- **Task item**: Please copy out the lines in the entries that contain "computer".

- **Material provided**:
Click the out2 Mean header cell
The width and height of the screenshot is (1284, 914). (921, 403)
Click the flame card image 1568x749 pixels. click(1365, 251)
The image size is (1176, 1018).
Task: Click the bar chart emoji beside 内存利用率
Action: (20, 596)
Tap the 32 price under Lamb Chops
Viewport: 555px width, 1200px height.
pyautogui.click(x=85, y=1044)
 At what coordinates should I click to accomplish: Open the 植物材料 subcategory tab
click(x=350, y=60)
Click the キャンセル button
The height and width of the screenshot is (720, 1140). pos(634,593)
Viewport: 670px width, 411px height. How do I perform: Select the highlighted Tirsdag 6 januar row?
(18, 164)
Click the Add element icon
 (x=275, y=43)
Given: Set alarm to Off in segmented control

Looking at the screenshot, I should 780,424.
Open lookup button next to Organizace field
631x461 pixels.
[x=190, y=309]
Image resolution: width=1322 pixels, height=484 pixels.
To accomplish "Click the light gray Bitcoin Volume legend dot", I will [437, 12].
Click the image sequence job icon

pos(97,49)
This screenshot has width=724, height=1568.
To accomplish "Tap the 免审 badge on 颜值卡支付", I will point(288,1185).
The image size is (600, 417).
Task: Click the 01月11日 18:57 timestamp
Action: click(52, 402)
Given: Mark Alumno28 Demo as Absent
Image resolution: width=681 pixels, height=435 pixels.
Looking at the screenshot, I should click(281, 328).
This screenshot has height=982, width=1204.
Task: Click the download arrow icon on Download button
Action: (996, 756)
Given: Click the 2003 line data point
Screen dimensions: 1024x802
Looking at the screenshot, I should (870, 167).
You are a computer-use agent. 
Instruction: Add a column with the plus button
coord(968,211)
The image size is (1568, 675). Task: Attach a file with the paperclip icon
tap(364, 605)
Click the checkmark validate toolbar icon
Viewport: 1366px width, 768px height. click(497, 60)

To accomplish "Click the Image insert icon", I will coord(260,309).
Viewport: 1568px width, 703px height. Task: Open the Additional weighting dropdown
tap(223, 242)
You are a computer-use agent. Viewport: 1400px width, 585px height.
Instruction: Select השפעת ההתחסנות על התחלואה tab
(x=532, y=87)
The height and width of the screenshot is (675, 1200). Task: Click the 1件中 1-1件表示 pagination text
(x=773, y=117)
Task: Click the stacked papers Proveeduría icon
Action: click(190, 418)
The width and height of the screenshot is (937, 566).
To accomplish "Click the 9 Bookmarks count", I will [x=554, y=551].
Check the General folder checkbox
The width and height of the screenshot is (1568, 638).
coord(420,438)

- **Task solution**:
You are a computer-use agent. 
You are a computer-use agent. Viewport: 1400px width, 585px height.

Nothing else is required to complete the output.